* YOUR OBJECTIVE *
Pick out each line of the records below that contains the string "Select" and copy those lines.

[Data on locating visible targets]

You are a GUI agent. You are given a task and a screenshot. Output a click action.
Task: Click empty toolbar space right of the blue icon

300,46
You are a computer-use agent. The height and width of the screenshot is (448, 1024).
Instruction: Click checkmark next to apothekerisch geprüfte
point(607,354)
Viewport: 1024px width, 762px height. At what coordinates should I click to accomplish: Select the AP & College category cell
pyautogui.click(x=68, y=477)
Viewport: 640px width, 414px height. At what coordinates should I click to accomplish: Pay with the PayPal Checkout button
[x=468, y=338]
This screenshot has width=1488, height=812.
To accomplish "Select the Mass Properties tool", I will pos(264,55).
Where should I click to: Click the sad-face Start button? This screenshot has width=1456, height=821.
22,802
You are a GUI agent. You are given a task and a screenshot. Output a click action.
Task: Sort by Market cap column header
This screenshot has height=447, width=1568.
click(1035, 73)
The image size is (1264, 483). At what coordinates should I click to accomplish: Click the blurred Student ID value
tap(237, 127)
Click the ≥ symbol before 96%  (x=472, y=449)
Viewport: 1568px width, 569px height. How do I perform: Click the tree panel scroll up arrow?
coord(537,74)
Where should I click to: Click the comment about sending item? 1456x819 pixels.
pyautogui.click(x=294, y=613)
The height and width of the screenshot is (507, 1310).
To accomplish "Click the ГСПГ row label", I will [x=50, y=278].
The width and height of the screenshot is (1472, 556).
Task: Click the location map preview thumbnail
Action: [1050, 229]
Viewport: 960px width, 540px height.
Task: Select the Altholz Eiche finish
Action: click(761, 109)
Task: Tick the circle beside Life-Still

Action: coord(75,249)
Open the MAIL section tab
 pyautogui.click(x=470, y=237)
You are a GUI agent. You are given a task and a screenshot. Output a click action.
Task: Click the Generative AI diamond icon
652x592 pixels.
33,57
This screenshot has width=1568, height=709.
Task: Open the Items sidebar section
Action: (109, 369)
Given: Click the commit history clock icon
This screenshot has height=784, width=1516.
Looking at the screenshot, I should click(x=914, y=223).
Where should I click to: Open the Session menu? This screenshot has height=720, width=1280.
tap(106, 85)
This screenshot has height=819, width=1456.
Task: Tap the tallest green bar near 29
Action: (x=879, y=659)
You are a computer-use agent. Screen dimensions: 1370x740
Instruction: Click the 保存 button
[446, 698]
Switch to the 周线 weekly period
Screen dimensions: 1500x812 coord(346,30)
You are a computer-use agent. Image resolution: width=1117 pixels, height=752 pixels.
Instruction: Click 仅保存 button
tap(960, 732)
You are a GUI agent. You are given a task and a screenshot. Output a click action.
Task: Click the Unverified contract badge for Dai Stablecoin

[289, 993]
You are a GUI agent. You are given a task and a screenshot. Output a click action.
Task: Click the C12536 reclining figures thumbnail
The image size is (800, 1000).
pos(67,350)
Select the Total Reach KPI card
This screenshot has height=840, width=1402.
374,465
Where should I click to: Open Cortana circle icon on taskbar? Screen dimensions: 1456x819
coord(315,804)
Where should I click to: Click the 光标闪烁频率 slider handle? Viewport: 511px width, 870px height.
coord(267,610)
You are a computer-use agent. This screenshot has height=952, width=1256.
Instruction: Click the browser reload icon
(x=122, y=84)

* TASK RESPONSE *
Viewport: 1024px width, 762px height. At what coordinates should I click to accomplish: Select the AP & College category cell
To accomplish "Select the Mass Properties tool", I will pos(264,55).
Task: Select the Altholz Eiche finish
Select the Total Reach KPI card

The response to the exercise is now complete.